6. The next one was the one we knew as the A. J. Guillory store. It was built and opened by Mr. Thelisma "'Tit Monde" Deshotels. He later sold it to Mr. Abbie Fontenot, who then sold it to Mr. Leroy and Mrs. Irene Fontenot. Mr. A. J. and Mrs. Verly Mae Guillory purchased the store from Mr. and Mrs. Leroy in 1951. Mr. and Mrs. A. J. Guillory operated the business until 1988 when the widening of highway 13 claimed the building. Mr. and Mrs. A. J. had their home built onto the store. The building was remodeled a few times to accommodate the needs of the growing business.
7. There was one on the east side of highway 13, approximately 1/8 of mile south of Mr. A. J.’s store. It isn’t certain if all of the owners are known, or who built it, but the first owner we know of is Mr. Hampton "‘Tit Hamp" Guillory, then Mr. Tanzy Fontenot, Mr. Leo and Mrs. Virgene Guillory, Mr. Alex Deville, Mr. Elford and Mrs. Vicy Saucier, Mr. Dudley and Mrs. Peggy Richard. The store was closed some time around 1966. When Mr. Tanzy Fontenot had the store, I remember that he had a rice and grist mill, which raises the possibility that that the mill was bought at Mr. Jean Baptiste Chapman’s auction. My father would bring rice for hulling and corn for grinding into corn meal there.
8. Mr.

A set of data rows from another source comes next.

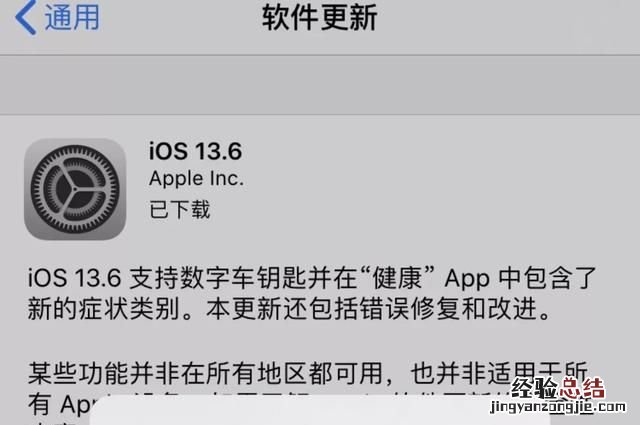The height and width of the screenshot is (425, 640).
Task: Click the black 经验 watermark characters
Action: [534, 388]
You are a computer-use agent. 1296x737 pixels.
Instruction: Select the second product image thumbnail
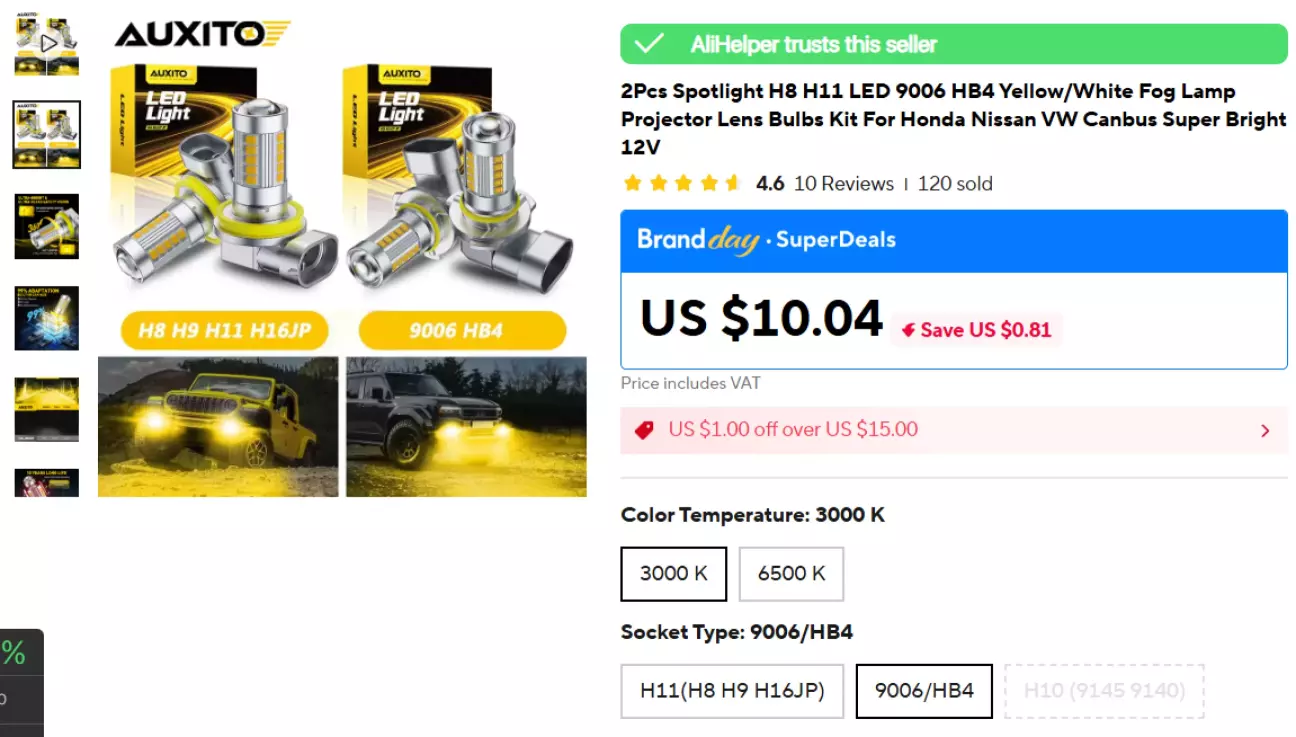point(47,135)
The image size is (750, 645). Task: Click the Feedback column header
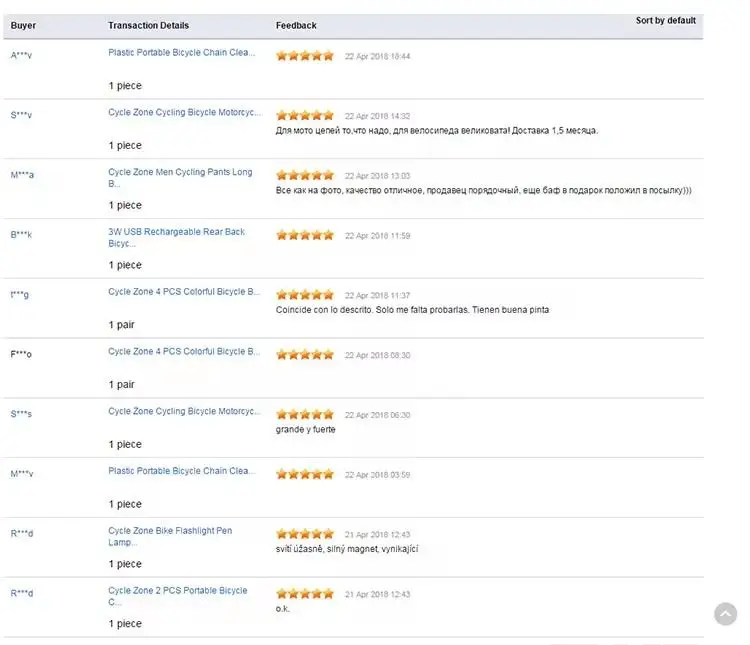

Hampton "Gros Hamp" Guillory also had a store for a while just north of store number 5.
9. Mr. Leroy and Mrs. Irene Fontenot opened a store for a while where they are living now, but later closed it and bought the store owned by Mr. Abbie Fontenot. Some time after that they sold it to Mr. A. J. and Verly Mae Guillory.
10. Mr. Frank and Mrs. Rita Fontenot owned and operated a small grocery store for a short time across the road from Mr. A. J.’s store.
11. Mr. Kuelise and Mrs. Elia Landerneau owned a store some time on the east side of highway 13, about ¼ mile south of Mr. A. J.’s store.
12. In the 1950s Mr. Kirby and Mrs. Meda Vidrine opened small store attached to their house on the south corner of the dead-in of Red Fox Lane. It probably wasn’t opened for more than a year.
13. Mr. Ulfay and Mrs. Guillory were late comers on the grocery store scene. They built and opened a store just north of Mr. A. J.’s store. He operated the store until his death. His son Donald Guillory took over the operation of the store until he sold it to Mr. J. C. Soileau. Mr. A. J. later bought what was left of the store after it closed down.
Many thanks to Mr. and Mrs. Leroy Fontenot, Mr. and Mrs. A. J. Guillory and Mr. Donald Fuselier for information provided in personal interviews.